[LeetCode] 3. Longest Substring Without Repeating Characters

Problem: https://leetcode.com/problems/longest-substring-without-repeating-characters/

Use hash map to save the index of visited character.
For every character, locate the last position of this character in the hash map.

If found and the last character is inside of current substring, restart the substring after the duplicated character's last position.

Otherwise, increase current substring length.

Time Complexity = O( N ), N = len(s)
Space Complexity = O( N ), for the space used by the hash map.

from collections import defaultdict

class Solution:
    def lengthOfLongestSubstring(self, s: str) -> int:
        seen = defaultdict(lambda: -1)

        left = -1
        result = 0

        for right, letter in enumerate(s):
            left = max(seen[letter], left)  # shrink window if needed

            result = max(result, right - left)
            seen[letter] = right # remember the last position the letter was seen
            
        return result

A classical sliding window implementation. Count encoutered letter with hash table.

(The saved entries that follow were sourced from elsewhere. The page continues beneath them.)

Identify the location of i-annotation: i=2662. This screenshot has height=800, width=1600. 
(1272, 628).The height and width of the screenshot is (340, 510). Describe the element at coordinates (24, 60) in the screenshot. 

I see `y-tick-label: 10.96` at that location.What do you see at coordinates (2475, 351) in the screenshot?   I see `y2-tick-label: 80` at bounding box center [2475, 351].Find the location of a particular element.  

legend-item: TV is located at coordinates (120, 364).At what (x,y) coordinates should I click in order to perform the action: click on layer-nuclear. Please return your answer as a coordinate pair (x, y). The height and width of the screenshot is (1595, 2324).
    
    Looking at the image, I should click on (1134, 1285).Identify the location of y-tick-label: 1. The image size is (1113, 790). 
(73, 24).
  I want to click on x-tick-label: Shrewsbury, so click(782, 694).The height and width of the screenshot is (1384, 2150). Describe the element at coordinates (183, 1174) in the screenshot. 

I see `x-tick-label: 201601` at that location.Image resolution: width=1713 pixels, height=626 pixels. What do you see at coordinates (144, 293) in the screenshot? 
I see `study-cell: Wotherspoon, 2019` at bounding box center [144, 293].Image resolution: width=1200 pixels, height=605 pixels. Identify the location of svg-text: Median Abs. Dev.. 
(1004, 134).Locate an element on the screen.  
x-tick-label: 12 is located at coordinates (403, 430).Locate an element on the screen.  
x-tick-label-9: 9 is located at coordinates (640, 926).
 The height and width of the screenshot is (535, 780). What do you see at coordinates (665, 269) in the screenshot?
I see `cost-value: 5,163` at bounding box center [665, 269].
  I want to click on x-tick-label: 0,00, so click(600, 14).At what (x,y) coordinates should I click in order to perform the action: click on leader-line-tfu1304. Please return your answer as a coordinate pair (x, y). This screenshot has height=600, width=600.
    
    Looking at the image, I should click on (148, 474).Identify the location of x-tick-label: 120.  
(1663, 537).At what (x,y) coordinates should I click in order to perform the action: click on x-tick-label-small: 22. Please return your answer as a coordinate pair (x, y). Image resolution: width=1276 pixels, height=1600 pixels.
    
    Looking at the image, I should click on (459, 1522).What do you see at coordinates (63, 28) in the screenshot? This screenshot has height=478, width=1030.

Time complexity = O ( 2 * N ), N = len(s)

class Solution {
    public int lengthOfLongestSubstring(String s) {
        Map<Character, Integer> counter = new HashMap<>();
        int left = 0;
        int result = 0;
        
        for (int right = 0; right < s.length(); right++) {
            char rc = s.charAt(right);
            counter.put(rc, counter.getOrDefault(rc, 0) + 1);
            
            while (counter.get(rc) > 1) {
                char lc = s.charAt(left);
                counter.put(lc, counter.get(lc) - 1);
                left += 1;
            }
            
            result = Math.max(result, right - left + 1);
        }
        
        return result;
    }
}

Edited on 06/10/2022. Replaced with the Java version sliding window approach.

Edited on 06/16/2021. Added the Python version sliding window approach.